**Instruction**
Copy the data from the line containing "This screenshot has height=659, width=647." through the line containing "pos(594,59)", substituting "table" for "grid" and changing nothing else. Omit the pictures.

**Dataset rows**

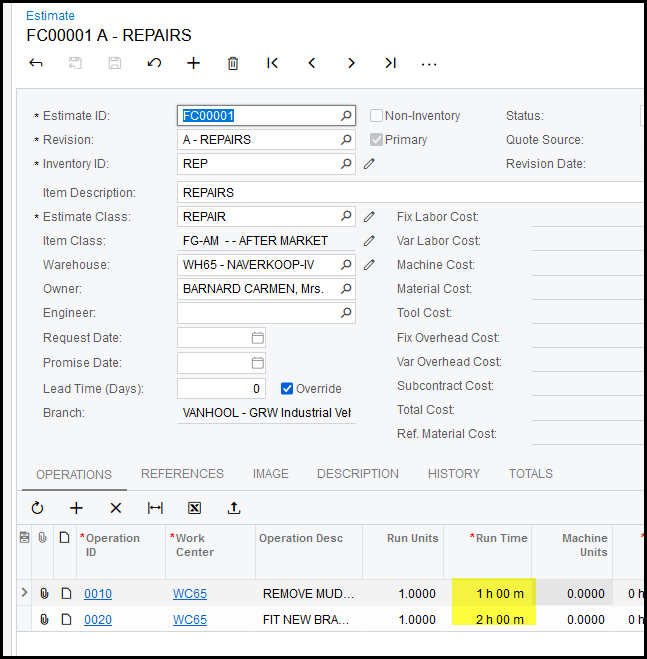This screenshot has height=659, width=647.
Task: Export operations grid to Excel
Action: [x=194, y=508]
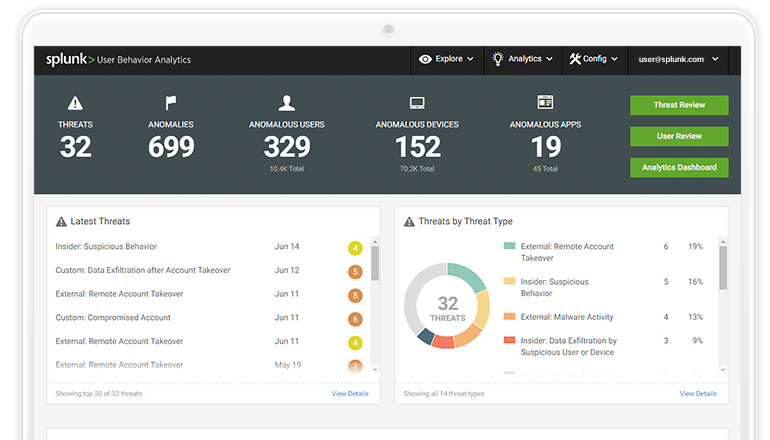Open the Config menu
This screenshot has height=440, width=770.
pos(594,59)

---

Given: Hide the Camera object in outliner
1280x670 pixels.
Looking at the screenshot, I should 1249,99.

**Final result**
This screenshot has height=659, width=647.
Task: Export operations table to Excel
Action: [x=194, y=508]
Open the Config menu
This screenshot has height=440, width=770.
pos(594,59)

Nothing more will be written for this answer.